The National Liberation Army of Colombia (Ejército de Liberación Nacional, ELN) was founded in 1964, by Fabio Vásquez Castaño and other Colombian rebels trained in Communist Cuba; upon the Vásquez Castaño death, the ELN was headed by a series of Roman Catholic priests, exponents of Liberation Theology. Most notable was the Priest Camilo Torres Restrepo (1929–66), a well-known university professor (egalitarian and Marxist) who was openly critical of the grossly unequal distribution of income among the social classes of Colombia. His attraction to the radical ideas of Liberation Theology led to joining the ELN, a guerrilla army intent upon effecting the revolutionary praxis of liberation theology among the poor people of Colombia. In the event, Father Camilo was killed in his first combat as an ELN guerrilla; and so became the exemplar ELN soldier, to be emulated by ELN guerrillas and by other liberation-theology priests from the lower ranks of the Roman Catholic priesthood.

n the 1970s, after suffering military defeat and internal crises, the ELN was commanded by the Spanish priest Father Manuel Pérez Martínez (1943–98) alias El Cura Pérez (The Priest Pérez), who shared joint-leadership with leader Nicolás Rodríguez Bautista, alias “Gabino”. From the late 1970s, The Priest Pérez presided over the National Liberation Army as one of its most recognized figures, until he died of hepatitis B in 1998. Father Manuel Pérez was instrumental to establishing the ideology of the ELN, a composite of Cuban revolutionary theory and liberation theology that proposes the establishment in Colombia of a Christian and communist régime to resolve the socio-economic problems of chronic political corruption, poverty and the political exclusion of most Colombians from the government of their country.
The ELN guerrillas survived the heavy combats of the Colombian Army’s Operation Anorí (1973–74), and then reconstituted their forces, with partial assistance from the Colombian Government of President Alfonso López Michelsen (1974–78), who allowed the ELN to break from and escape encirclement by the Colombian National Army.

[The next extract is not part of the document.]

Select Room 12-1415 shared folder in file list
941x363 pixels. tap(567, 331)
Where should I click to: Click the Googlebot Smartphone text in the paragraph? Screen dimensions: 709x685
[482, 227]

President López Michelsen helped the ELN in the hope of initiating peace negotiations with them in order to end the civil warfare. In the event, the National Liberation Army of Colombia resumed financing its military operations by means of kidnap for ransom and the extortion of money from Colombian and foreign petroleum companies, and by taxation of the private, Illegal drug trade of Colombia. One such hostage was the American tourist Glen Heggstad, who was on a motorcyle holiday of South America, when, in November 2001, the ELN captured him as he travelled from Bogotá to Medellín; he was held hostage for one month. After release by the ELN, Heggstad published Two Wheels Through Terror: Diary of a South American Motorcycle Odyssey (2004), an account of his travels and ELN-kidnap experience in South America; in 2007, the Heggstad “guerrilla-captive” story was re-told in an episode of the “Locked Up Abroad” television programme.
The ELN did not participate in the peace negotiations conducted between the Colombian government of President Andrés Pastrana Arango (1998–2002) and the FARC; yet did participate in an exploratory conference about possibly participating in peace negotiations. A Colombian government initiative towards granting the ELN a demilitarized zone in the southern region of the Bolívar Department was thwarted by right-wing political pressure from the United Self-Defense Forces of Colombia (AUC) whose paramilitary mercenaries conduct anti-guerrilla operations in that part of the Bolívar Department.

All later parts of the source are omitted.